Le tout jeune Apple Music avait promis de changer la donne, mais pour le moment, on ne peut pas vraiment dire que son arrivée sur le marché ait eu un effet notable pour le porte-feuille des artistes. Le seul impact de ce nouveau challenger se limite pour le moment à un déplacement d’abonnés d’un service vers un autre.

Pour le producteur, le constat est toujours le même : les revenus générés sont globalement similaires. Et malgré l’intégration d’un service dédié à la gestion de sa fanbase (Connect), on ne remarque pas dans les faits une exposition plus avantageuse sur la plate-forme de streaming de la pomme en comparaison des autres ténors.

Le vrai (et seul ?) point positif du streaming, quand on se place du point de vue de l’artiste, c’est son côté hautement social, qui permet de générer du « buzz » à moindre coût.

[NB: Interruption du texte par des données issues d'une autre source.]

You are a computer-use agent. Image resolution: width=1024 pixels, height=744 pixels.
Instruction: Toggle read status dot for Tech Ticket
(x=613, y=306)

Ce qui, d’une certaine manière, rend indispensable la présence des artistes émergeant sur ces plate-formes. Taylor Swift peut se permettre de snober le streaming, parce qu’elle vend déjà des CD par brouettes entières. Mais si vous débutez dans le milieu, mieux vaut ne pas l’imiter.

Équivalence écoutes en streaming / ventes (nombre d’écoutes correspondant à 1 vente sur iTunes, soit 0,99 $) :

Google Play : 135 (0,0073 $/écoute)

Tidal : 141 (0,007 $/écoute)

Spotify : 900 (0.0011 $/écoute)

Deezer : 990 (0.001 $/écoute)

Apple Music : 825 (0,0012 $/écoute)

Conclusion

LOLCat DJS’il apparaît relativement clair que le streaming est à proscrire si vous voulez vraiment soutenir financièrement vos artistes favoris, il est plus difficile de faire une recommandation définitive concernant l’achat de musique, qu’elle soit au format dématérialisé ou physique. Si la seule chose qui vous importe, c’est votre porte-monnaie (aucun jugement de ma part ici, c’est un critère parfaitement légitime), le calcul est assez simple : il suffit de comparer les prix et de privilégier le moins cher (en évitant soigneusement les portails suspects, ceux qui tentent d’imiter le très illégal Grooveshark).

Pour les autres, tout va dépendre du type de soutien que vous souhaitez apporter aux artistes.

Si votre objectif est qu’ils récupèrent un maximum de dollars pour un album particulier, le mieux sera de faire vos courses sur des portails qui combinent à la fois un nombre d’intermédiaires restreint (voire nul) et une marge réduite, comme Bandcamp. Ce n’est pas un hasard si de plus en plus de labels indés se rabattent sur cette solution, pour minimiser les coûts (comme Clinique Recordings par exemple).

Mais il ne faudrait pas pour autant négliger l’importance d’autres sites, à première vue moins rentables. Avoir une visibilité sur iTunes, Amazon ou Google Play aujourd’hui est un avantage non négligeable dans un marché de plus en plus saturé.

Certes, ce petit groupe indé méconnu que vous affectionnez particulièrement touchera du coup moins d’argent sur la vente, mais sur le long terme, l’investissement pourra s’avérer nettement plus profitable, en les propulsant en tête des charts du site, attirant par la même occasion de nouveaux auditeurs curieux, susceptibles à leur tour de passer à la caisse.

Enfin, il est important de noter que le marché est encore en pleine mutation. De nouveaux modèles apparaissent régulièrement, comme Patreon (créé en 2013 par un musicien justement, membre du groupe indé Pomplamoose, et sur lequel on reviendra dans un prochain dossier GZ), qui mise tout sur la fidélisation et propose un système de mécénat à l’abonnement, avec une retenue minime (de l’ordre de 5%).

Quoiqu’il en soit, dans le doute, n’hésitez pas à vous rencarder directement auprès des artistes. Après tout, ce sont eux les mieux placés pour vous orienter sur ce qui les aidera à les propulser au plus vite sur les sentiers de la gloire. Et de la richesse.